■ AIM OF THE EXERCISE: Put each line of the rows below into a JSON list of strings, one string per line, leaving out blank lines and the pictures.
++++++++++++++++++++
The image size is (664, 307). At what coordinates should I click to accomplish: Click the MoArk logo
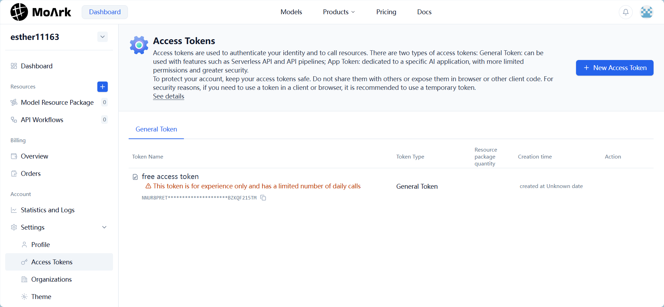(41, 12)
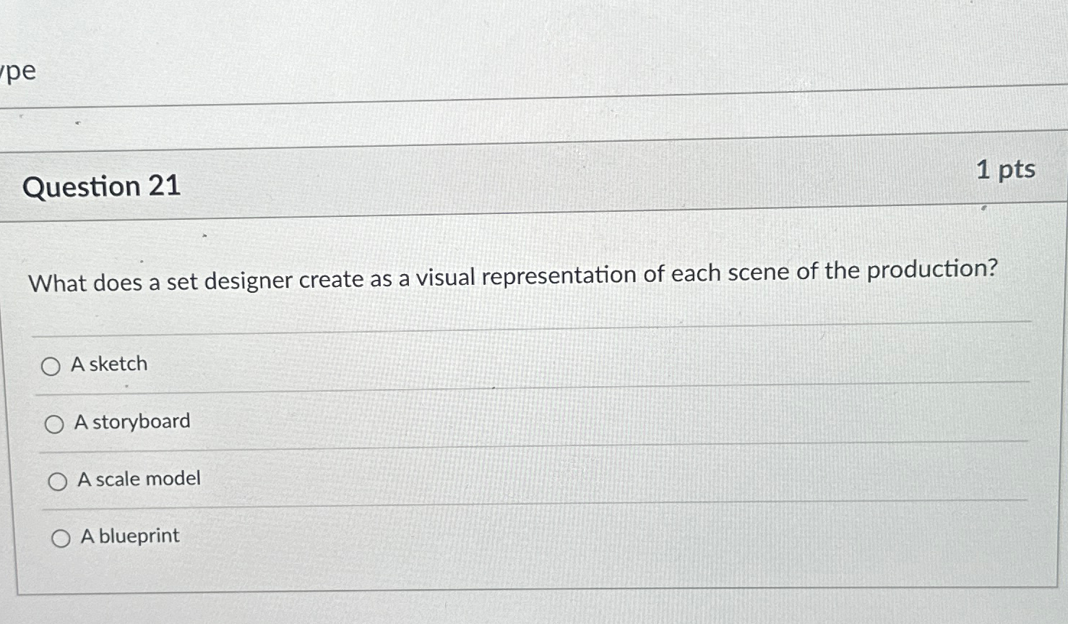This screenshot has width=1068, height=624.
Task: Select the 'A blueprint' radio button
Action: (x=61, y=538)
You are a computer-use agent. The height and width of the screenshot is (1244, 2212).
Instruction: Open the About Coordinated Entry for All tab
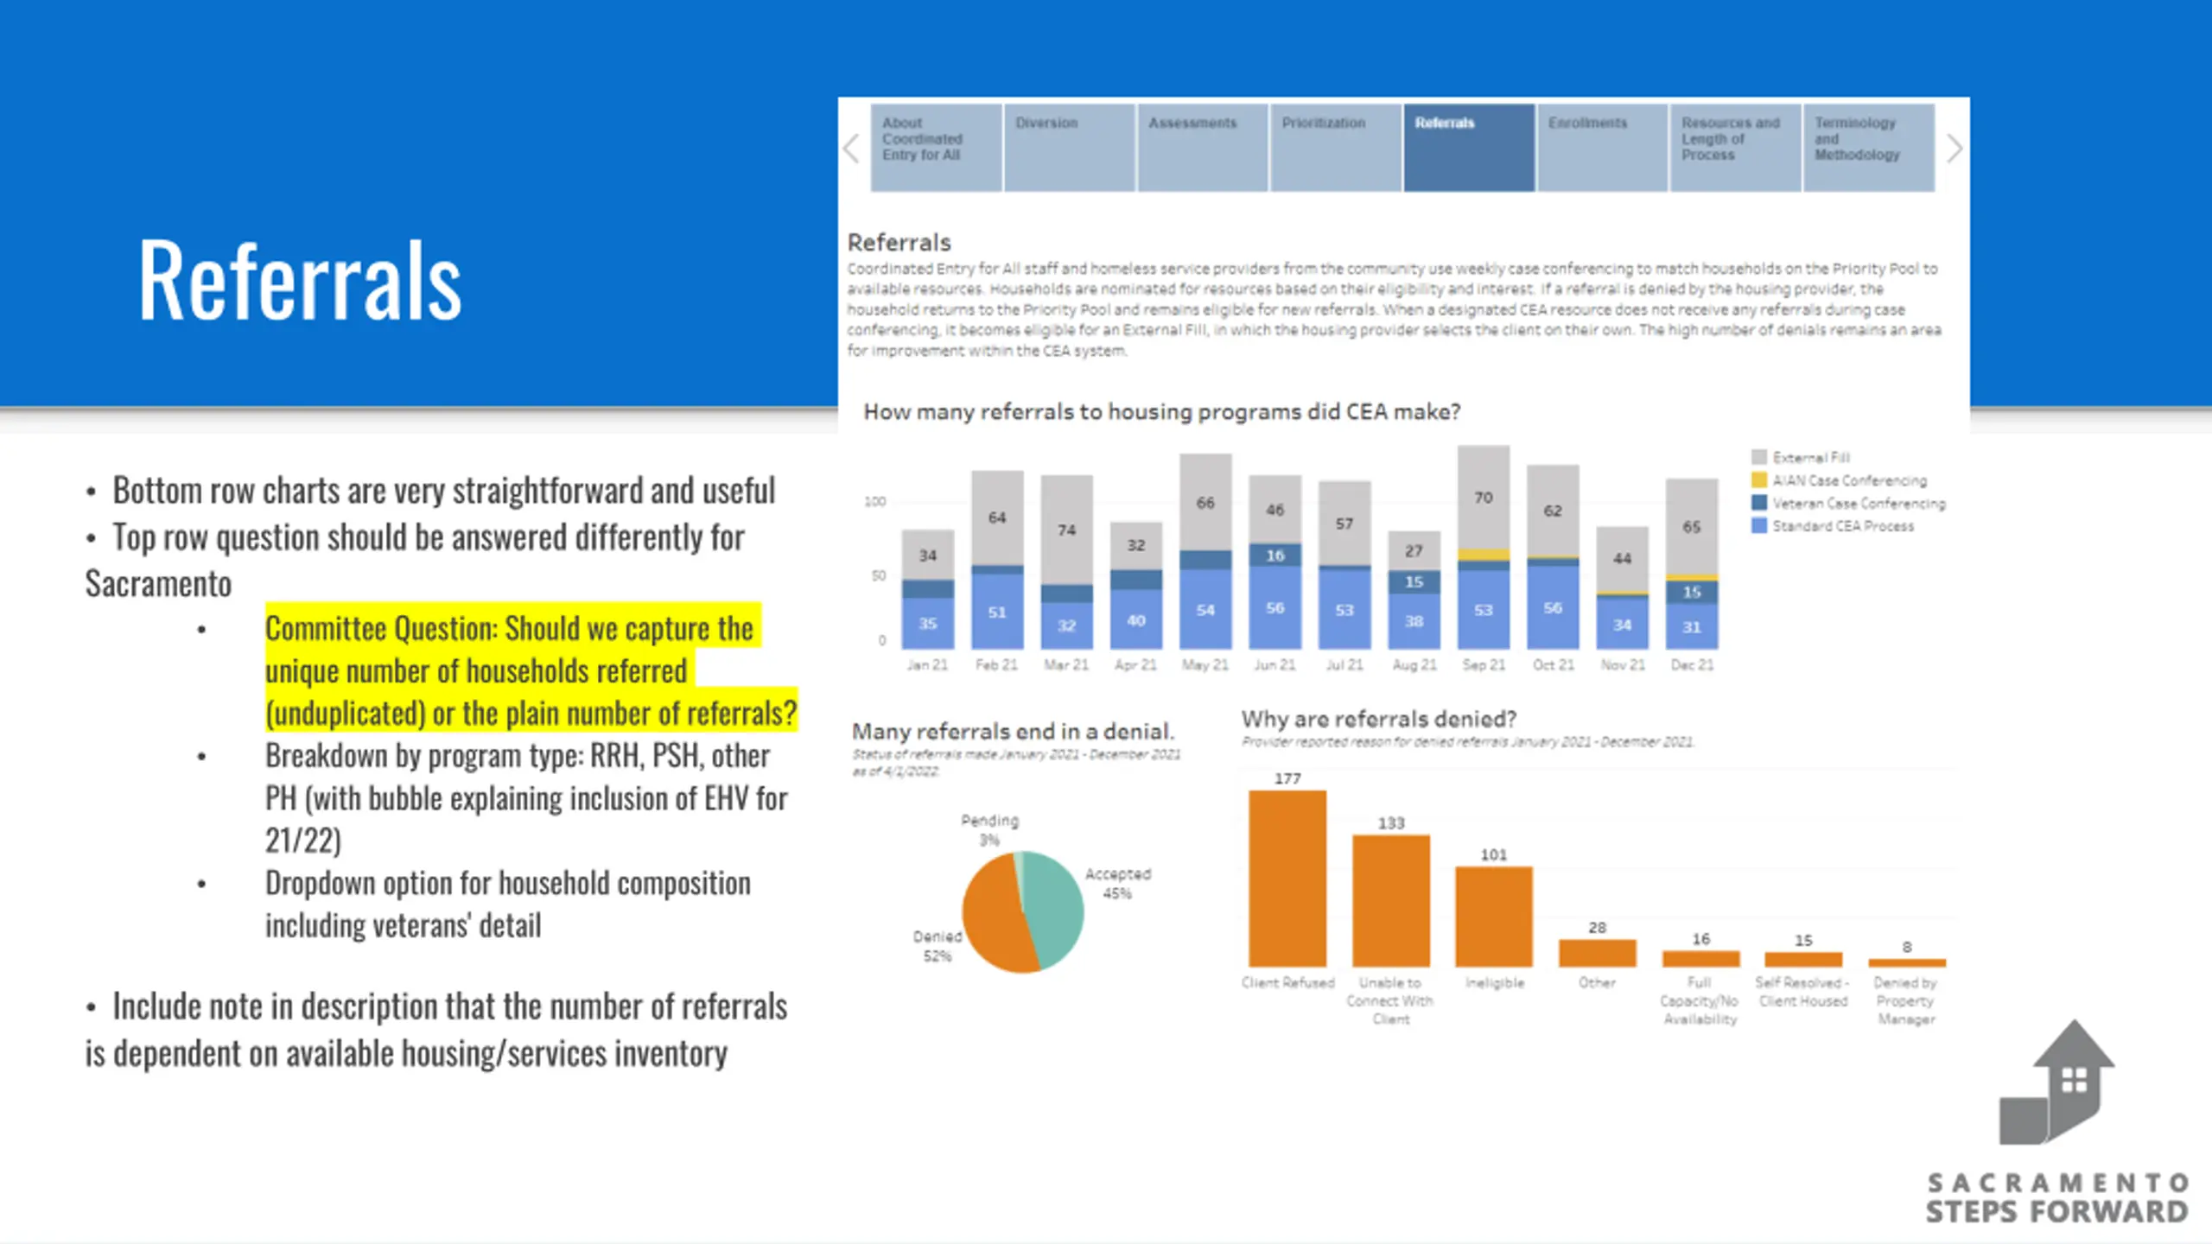click(937, 148)
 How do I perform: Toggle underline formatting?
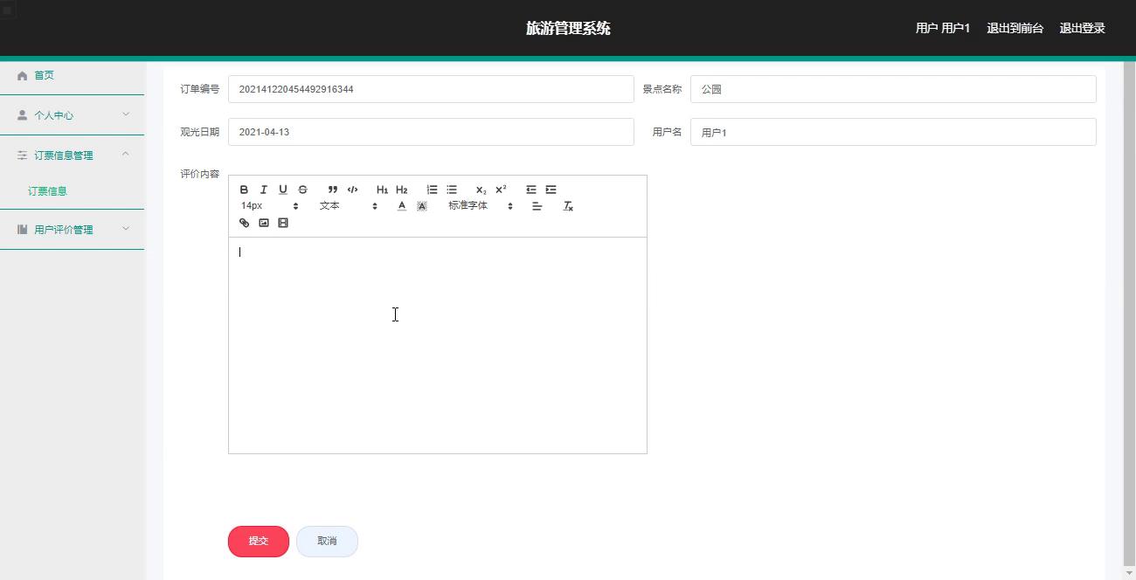click(x=282, y=190)
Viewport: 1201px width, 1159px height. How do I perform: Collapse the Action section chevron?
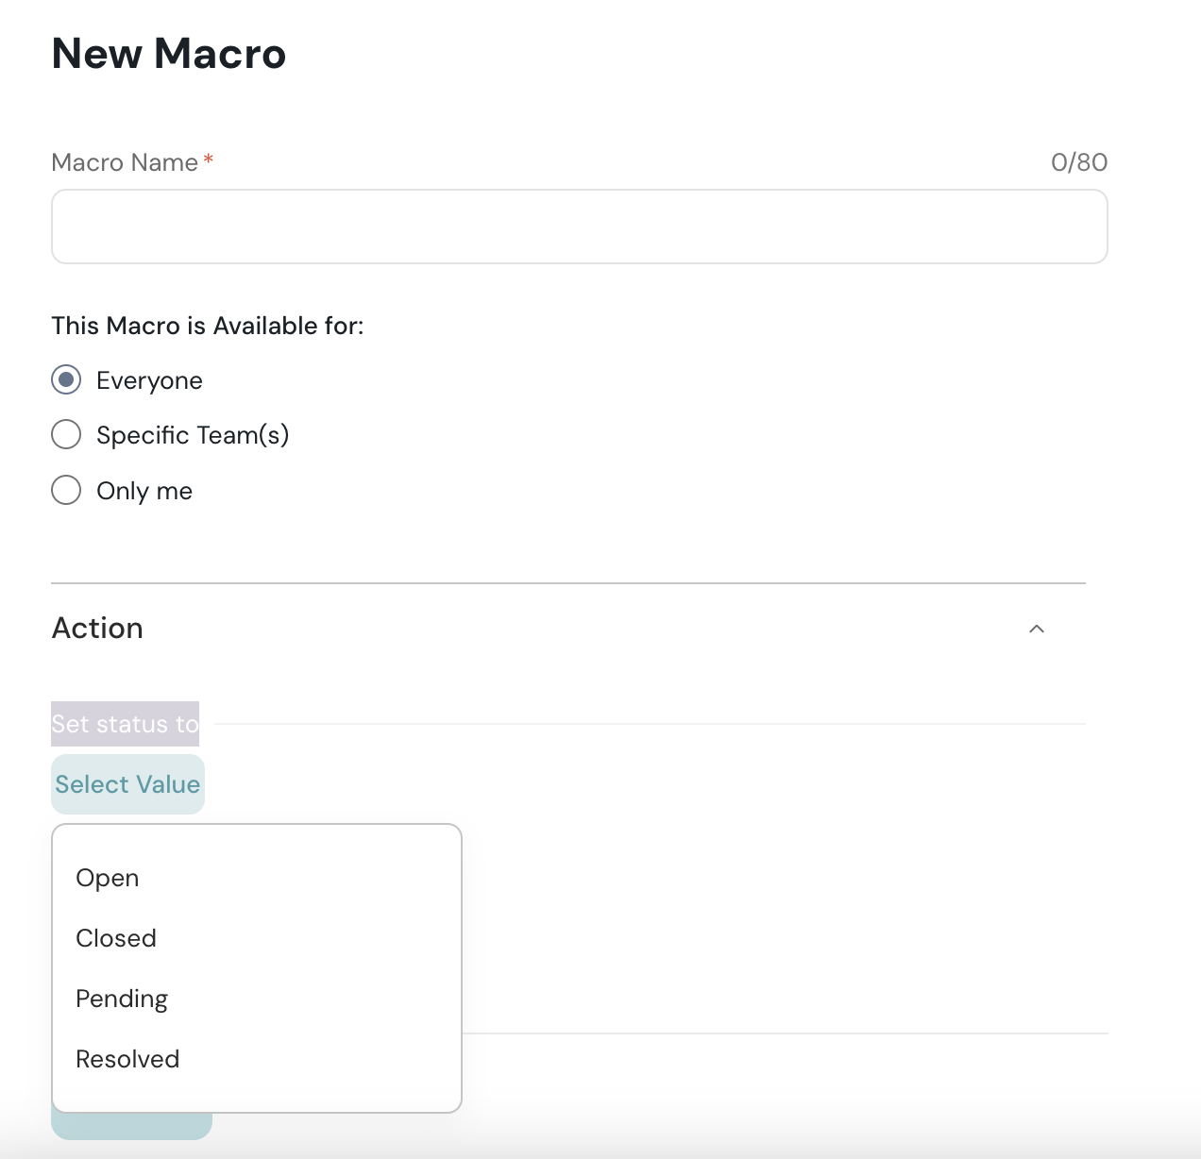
++++++++++++++++++++
■ ANSWER TO THIS TASK:
[
  "The image size is (664, 307). At what coordinates should I click to accomplish: Click the MoArk logo",
  "(41, 12)",
  "This screenshot has width=1068, height=624.",
  "Task: Select the 'A blueprint' radio button",
  "Action: (x=61, y=538)",
  "You are a computer-use agent. The height and width of the screenshot is (1244, 2212).",
  "Instruction: Open the About Coordinated Entry for All tab",
  "click(937, 148)",
  " How do I perform: Toggle underline formatting?",
  "click(x=282, y=190)",
  "Viewport: 1201px width, 1159px height. How do I perform: Collapse the Action section chevron?"
]